Meleklerin karşısında cennetin kapısında dururken arkasında saatlerle dolu çok büyük bir kapı görmüş ve sormuş:
-‘Bu saatler ne böyle?’ melekler cevap vermiş:
-‘Bunlar yalan saatleri. Dünyadaki herkesin bir yalan saati vardır. Her yalan söyleyişinde saatteki ibre hareket eder.’
Erbakan;
-‘Ooo, peki bu kimin saati?’
-‘Bu ATATÜRK’ün saati.. İbre hiç bir zaman oynamadı, yani hiç yalan söylememiş.
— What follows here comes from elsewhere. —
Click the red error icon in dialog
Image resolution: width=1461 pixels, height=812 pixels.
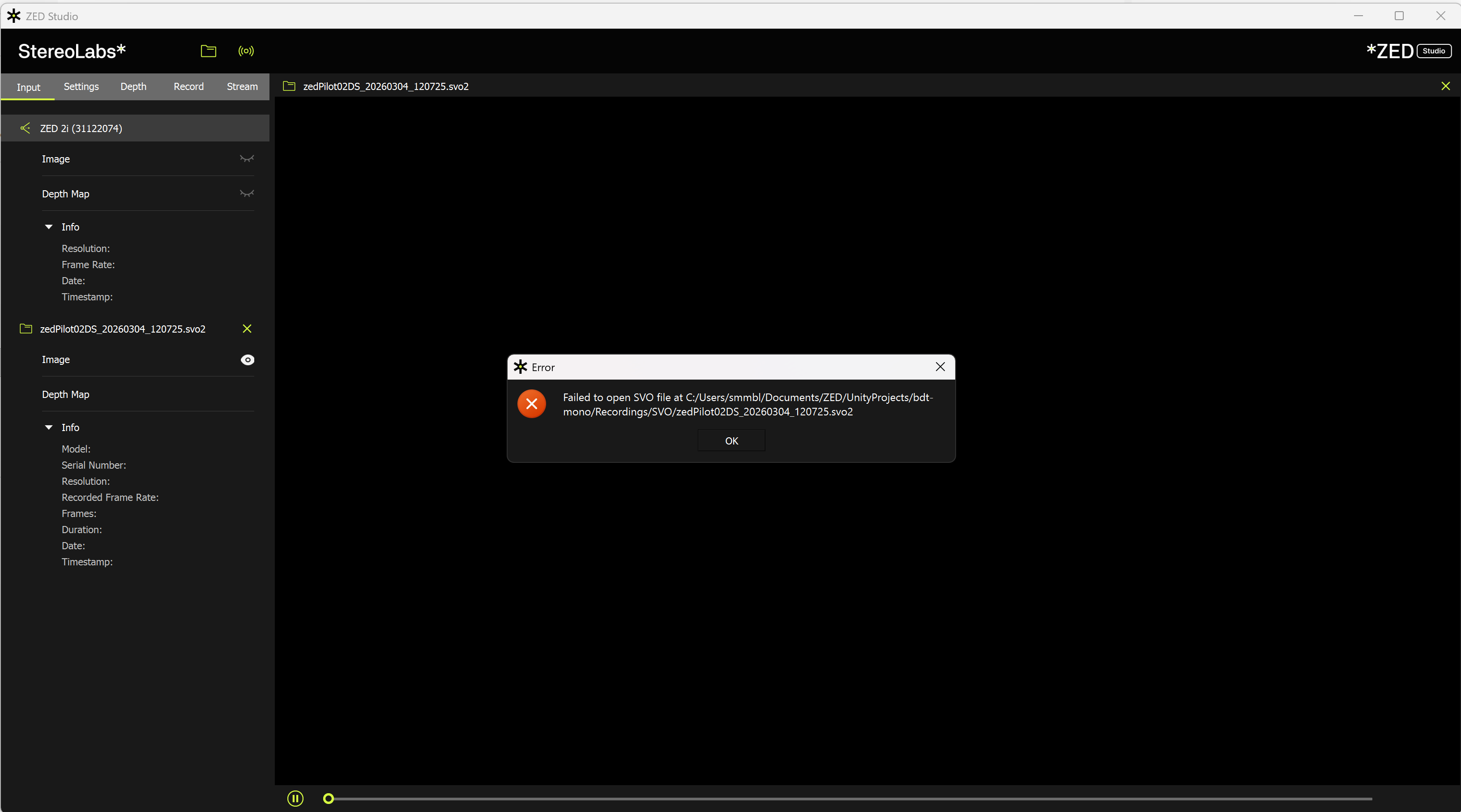coord(531,404)
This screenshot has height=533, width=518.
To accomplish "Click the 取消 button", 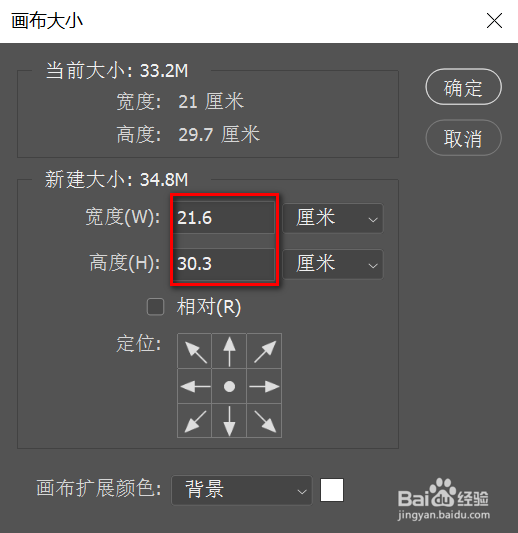I will [463, 138].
-‘İnanılmaz’ demiş Erbakan.
-‘Peki bu kimin saati?’ melekler cevap vermiş:
-‘Bu İsmet İnönü‘nün saati. İbre iki kez hareket etti, yani İnönü tüm yaşamında sadece iki kez yalan söyledi…’
En sonunda Erbakan dayanamamış ve sormuş:
-‘Peki Tayyibin saati nerede??’
–‘Tayyibin saati meleklerin toplantı ofisinde, melekler onu vantilatör olarak kullanıyor…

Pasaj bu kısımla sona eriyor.